The solution should be to provide the patient with treatment at the earliest point that the patient has the chance to benefit from it, so that he or she is able to have the right kind of care in the right sort of environment. The solution should be to give free lunch to the patient, but to do so we must be able to explain to the patient how this will benefit them. For example, it was reported that an English woman was given chemotherapy for acute lymphoblastic leukemia, and when the chemotherapy was withdrawn she was unable to work, and had to spend many months at home, dependent on her husband as a carer. As a result, she was diagnosed with borderline personality disorder and treated with an antipsychotic drug in order that the condition could be treated with a much shorter course of the treatment. Unfortunately there was a serious side-effect which the British media were not able to discuss: an increase in her cancer risk. The British doctor's comments on the treatment of patients who have terminal illnesses are illustrative of a general problem: the inability of the system to give free lunch. As I have said, a problem does not arise simply of a lack of scientific data, but only if the problem is sufficiently complex to justify complex intervention.

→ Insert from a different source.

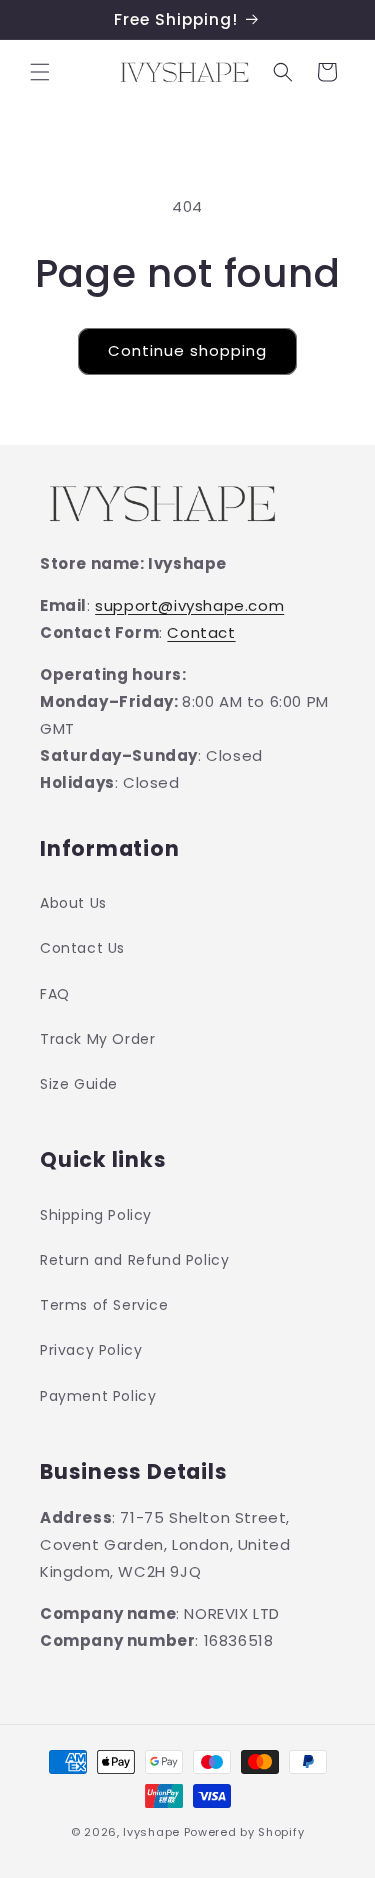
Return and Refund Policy (134, 1260)
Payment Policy (98, 1396)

So he has to look at the arguments for not treating a patient and decide whether or not those arguments are reasonable in the circumstances. And if it is not, in an individual circumstance, he is not going to treat that patient. Gresiofulvin does not require that a medical decision be taken in advance. This has to be said with respect to any kind of surgery. There's an old saying that surgery is a process, and that it can go badly.
If a patient is sick or has a fever, the doctor may decide not to operate, because he is afraid a bad outcome is possible. A physician is not afraid of that result if he doesn't try and see a better outcome or make a choice. So if that patient is very ill or in very serious condition or there is a severe complication, I think you could argue that a physician is entitled to make a choice. If he is going to choose between operating and doing nothing for this person, he may want to take the first course.
He may not want to take the second course because he is a coward and doesn't want to risk his reputation. So in that case, he may make the decision not to operate and put off treatment. But at the end of that process, and I am sure, that is what the conscience of the medical profession is going to say, and the ethical person is going to ask what the right course of action is. The medical ethicists have done the next best thing by recognizing the ethics of future medical procedures: by affirming our respect for the autonomy of future physicians. I think that is a very important point, and that is one of the reasons I want to emphasize it. It is a very important point in order to encourage a good dialogue between medicine and society about the role of medicine in society, and to encourage a good understanding of the role that physicians are going to play in society. Because if doctors and patients are treated like equal beings and have the right to make decisions about medical treatment based upon their own conscience, that will promote good health and it will encourage healthy people to participate in medicine as if they are equal people. And we can all say that is what we wish to be true.